The Shakopee Mdewakanton Sioux Community, owners of Mystic Lake Casino Hotel in Prior Lake, Minnesota, operates the state’s most successful tribal enterprise, based on conservative management, strategic alliances, a favorable location, a small membership and a casino operation estimated to generate more than one billion dollars in annual revenue.
SMSC legal counsel William Hardacker noted Stanley Crooks, tribal chairman from 1992 to 2012, focused on the long view, with “the principle of planning seven generations ahead, and it underlies all the decisions that are made here.” Hardacker noted SMSC’s commercial enterprises exist strictly to endow the community and help provide for its well-being.
Ed Stevenson, president and chief executive officer of the SMSC’s casino operations added, “We take a long-term view, not a quarterly one.” He explained, “One of my first tasks here in 1992 was long-term planning. Our master plan was conservative. We knew the opportunity but weren’t sure how big ‘big’ was. It has exceeded anything I expected.”
One reason for that is because the SMSC has grown and avoided risk-taking by making partners of longtime competitors, for example, its alliance and investment in Canterbury Park racetrack in 2012. The track had lobbied the state legislature for years to become a racino. Randy Sampson, president and chief executive officer of Canterbury Park Holding Corporation said, “Ed Stevenson called me. Horse racing was in a death spiral. We were making a hard push for racino. Legislators kept asking, ‘Can’t you work together?’ It was a decade-long effort for racino, and because of it we couldn’t work with the SMSC on anything.”

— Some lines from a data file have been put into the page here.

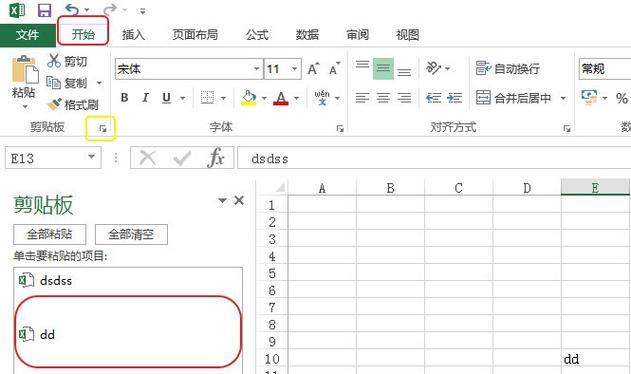Screen dimensions: 631x374
Task: Toggle Italic formatting
Action: [x=145, y=97]
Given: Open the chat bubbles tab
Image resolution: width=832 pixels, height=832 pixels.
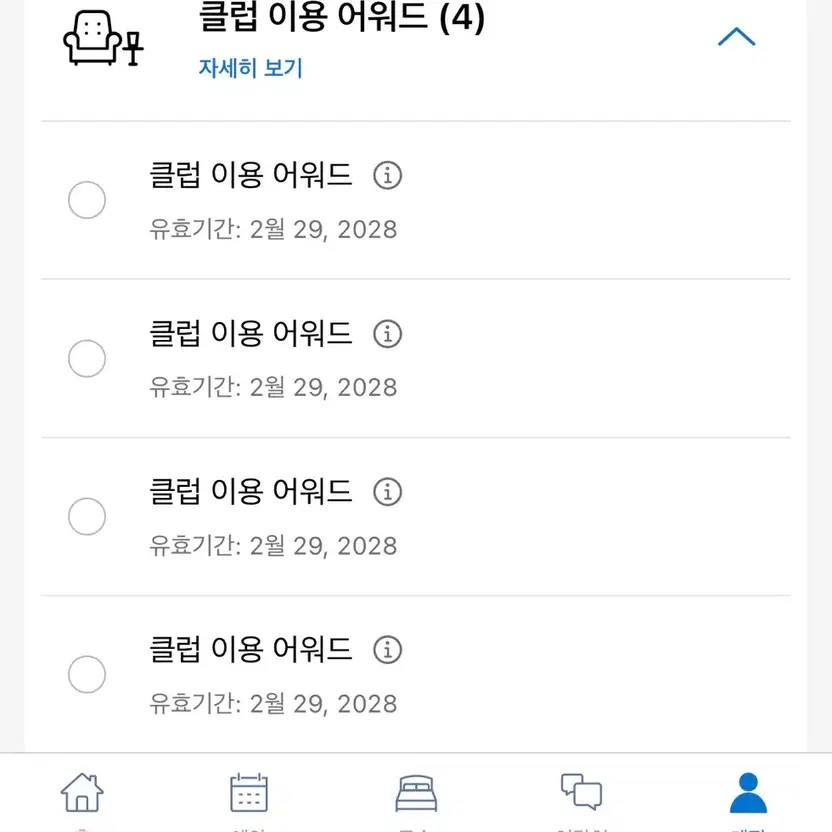Looking at the screenshot, I should pos(581,793).
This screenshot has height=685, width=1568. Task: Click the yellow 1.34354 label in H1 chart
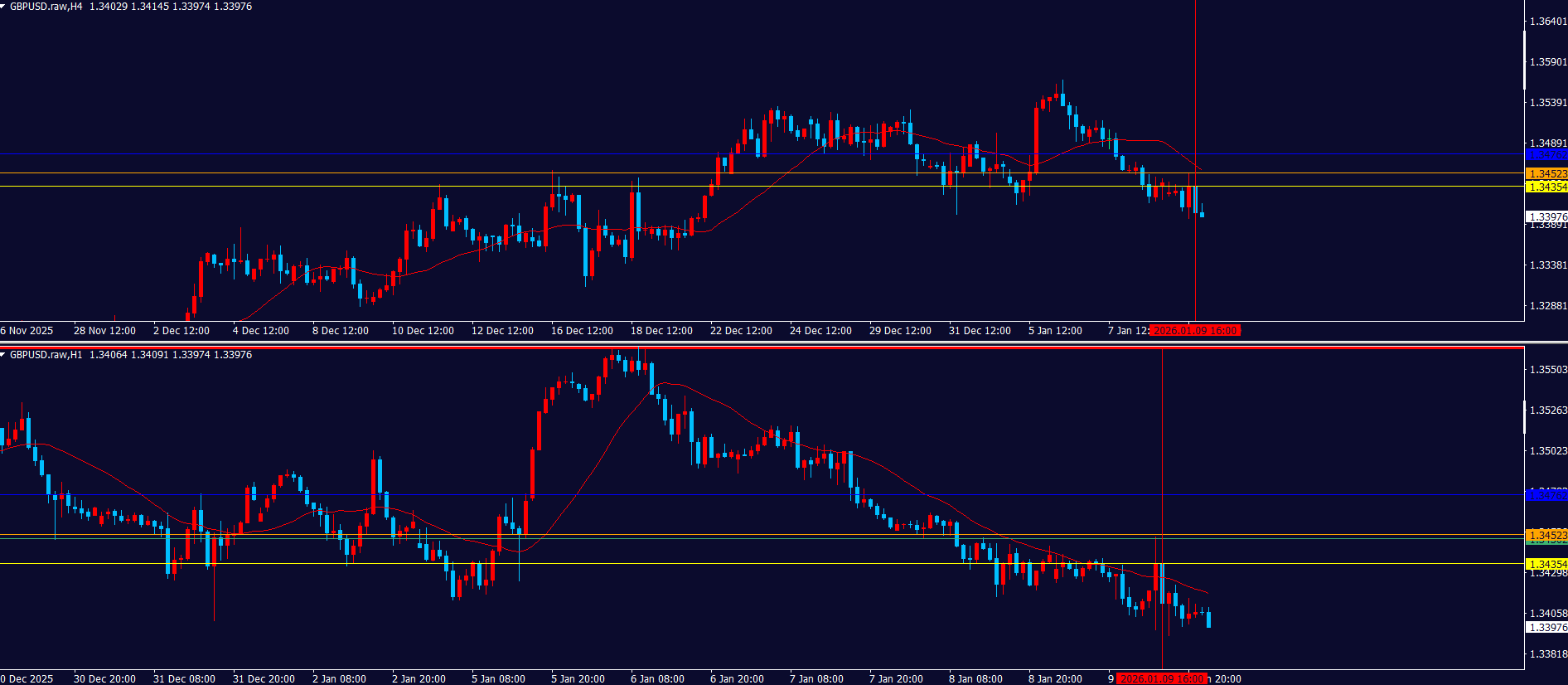click(x=1546, y=564)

Ultimately, with the approval of the tribal membership, the SMSC offered Sampson $75 million over 10 years to enhance purses and increase marketing—in return for Canterbury dropping its racino campaign in the legislature. SMSC has no management role or stake in Canterbury. Sampson said the SMSC “believed Canterbury was complementary to their businesses and didn’t want it to die at their hands and damage the tribe’s reputation. It’s been fantastic for us. It has turned racing around in Minnesota.” Sampson noted the track currently generates 29 percent of its revenues from horse racing and 56 percent from poker and other table games.
In addition to Canterbury, the SMSC also teamed up with the Valleyfair and the Renaissance Festival, marketing the area as RiverSouth. Executive Director Bill Von Bank said ultimately the goal is to attract “other entertainment-type businesses and increase visitor spend. We want to be viewed as a branded tourism destination like Wisconsin Dells.” Noted Stevenson, “A day may come when we have to look beyond our borders. For now we’re focused on RiverSouth and improving our operations here.”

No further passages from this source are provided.